Other efforts are difficult to find, if nonexistent. For all the benefits TAuth might have claimed in securing APIs, it barely registers as more than an interesting footnote in the story of OAuth 2.0's dominance.

Legacy

After leaving the OAuth 2.0 steering committee, Eran Hammer continues to have a long and productive career. He was highly influential during his tenure with the retail giant WalMart. He also was a leading voice on the Hapi Node API framework. While it's clear that Hammer's decision, at the time, was painful and came from a place of authentic concern and deep passion, it does not define his legacy.

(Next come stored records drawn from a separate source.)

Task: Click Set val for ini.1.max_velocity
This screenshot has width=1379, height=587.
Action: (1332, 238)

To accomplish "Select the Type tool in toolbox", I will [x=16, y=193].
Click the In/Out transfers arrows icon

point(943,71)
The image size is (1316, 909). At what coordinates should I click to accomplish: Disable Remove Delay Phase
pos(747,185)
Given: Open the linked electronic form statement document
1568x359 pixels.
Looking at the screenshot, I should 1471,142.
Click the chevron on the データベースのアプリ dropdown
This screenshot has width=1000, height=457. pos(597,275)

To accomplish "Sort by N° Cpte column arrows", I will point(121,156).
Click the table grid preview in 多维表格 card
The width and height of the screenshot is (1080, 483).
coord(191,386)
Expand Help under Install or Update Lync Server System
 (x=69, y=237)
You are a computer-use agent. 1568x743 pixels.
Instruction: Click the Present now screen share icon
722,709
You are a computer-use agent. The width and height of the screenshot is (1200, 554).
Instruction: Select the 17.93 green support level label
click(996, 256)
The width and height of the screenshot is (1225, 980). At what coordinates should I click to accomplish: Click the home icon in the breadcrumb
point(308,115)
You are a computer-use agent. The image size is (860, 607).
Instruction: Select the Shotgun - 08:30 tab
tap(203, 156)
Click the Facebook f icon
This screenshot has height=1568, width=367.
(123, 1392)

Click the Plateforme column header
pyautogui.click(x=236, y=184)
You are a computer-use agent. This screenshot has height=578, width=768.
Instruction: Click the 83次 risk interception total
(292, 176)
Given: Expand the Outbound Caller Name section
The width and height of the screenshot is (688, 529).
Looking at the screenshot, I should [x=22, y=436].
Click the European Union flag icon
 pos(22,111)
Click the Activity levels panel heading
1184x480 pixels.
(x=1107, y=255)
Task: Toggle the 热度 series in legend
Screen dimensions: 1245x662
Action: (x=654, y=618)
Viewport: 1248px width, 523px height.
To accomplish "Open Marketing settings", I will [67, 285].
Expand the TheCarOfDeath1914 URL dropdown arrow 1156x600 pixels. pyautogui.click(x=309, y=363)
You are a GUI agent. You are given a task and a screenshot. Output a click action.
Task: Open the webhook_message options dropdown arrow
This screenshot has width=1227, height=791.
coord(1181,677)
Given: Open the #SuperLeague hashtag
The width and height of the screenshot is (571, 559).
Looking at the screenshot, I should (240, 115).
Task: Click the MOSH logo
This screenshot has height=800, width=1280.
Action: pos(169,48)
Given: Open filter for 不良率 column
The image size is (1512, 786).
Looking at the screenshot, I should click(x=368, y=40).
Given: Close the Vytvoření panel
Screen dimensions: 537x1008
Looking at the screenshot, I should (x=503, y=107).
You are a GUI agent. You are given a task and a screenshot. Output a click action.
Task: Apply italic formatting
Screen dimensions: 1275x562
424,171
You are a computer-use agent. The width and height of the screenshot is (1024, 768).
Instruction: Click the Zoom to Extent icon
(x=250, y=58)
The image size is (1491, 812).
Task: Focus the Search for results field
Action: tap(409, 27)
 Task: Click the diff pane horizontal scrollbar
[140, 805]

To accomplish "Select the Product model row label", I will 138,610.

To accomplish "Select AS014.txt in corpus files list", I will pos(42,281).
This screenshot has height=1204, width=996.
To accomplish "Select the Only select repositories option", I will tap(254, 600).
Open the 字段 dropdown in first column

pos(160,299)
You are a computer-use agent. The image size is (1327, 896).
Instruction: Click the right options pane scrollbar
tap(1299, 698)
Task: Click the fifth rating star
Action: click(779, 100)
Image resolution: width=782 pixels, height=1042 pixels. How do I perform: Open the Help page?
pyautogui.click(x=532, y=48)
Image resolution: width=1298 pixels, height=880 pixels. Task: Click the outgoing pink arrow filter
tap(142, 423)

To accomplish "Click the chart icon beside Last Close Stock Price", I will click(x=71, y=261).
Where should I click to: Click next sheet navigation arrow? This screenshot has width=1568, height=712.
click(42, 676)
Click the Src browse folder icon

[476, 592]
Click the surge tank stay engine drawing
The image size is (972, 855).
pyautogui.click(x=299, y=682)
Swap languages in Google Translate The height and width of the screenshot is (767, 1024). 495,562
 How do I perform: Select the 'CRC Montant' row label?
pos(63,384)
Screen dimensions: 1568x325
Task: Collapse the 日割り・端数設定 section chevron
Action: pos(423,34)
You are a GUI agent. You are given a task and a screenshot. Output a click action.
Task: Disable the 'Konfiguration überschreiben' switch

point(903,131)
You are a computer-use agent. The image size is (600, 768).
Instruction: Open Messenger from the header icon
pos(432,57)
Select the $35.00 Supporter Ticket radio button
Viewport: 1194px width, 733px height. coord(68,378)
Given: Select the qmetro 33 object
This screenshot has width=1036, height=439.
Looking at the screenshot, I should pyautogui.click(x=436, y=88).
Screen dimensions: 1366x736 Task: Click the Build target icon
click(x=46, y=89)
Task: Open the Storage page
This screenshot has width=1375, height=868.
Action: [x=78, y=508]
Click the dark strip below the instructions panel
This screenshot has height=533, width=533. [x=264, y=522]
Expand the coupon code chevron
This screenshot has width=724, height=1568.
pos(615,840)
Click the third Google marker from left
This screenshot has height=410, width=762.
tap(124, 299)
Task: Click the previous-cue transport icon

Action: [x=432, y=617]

The "road to hell" declaration was a watershed moment, a cautionary tale about the complexities of standardization and the perils of compromise. While not entirely prophetic, his concerns influenced the ongoing conversation about API security. OAuth 2.0, for all its imperfections, shaped the security landscape of the web. It's a testament to the protocol's resilience and the industry's ability to adapt and iterate that has contributed to its longevity.

In the end, the road to this point may not have been as dire as Eran Hammer predicted. OAuth's journey is anything but a straight line, a road which weaves back and forth between innovation and security. Yet, for numerous reasons, it will be the one that all sorts of developers will continue to travel for the foreseeable future.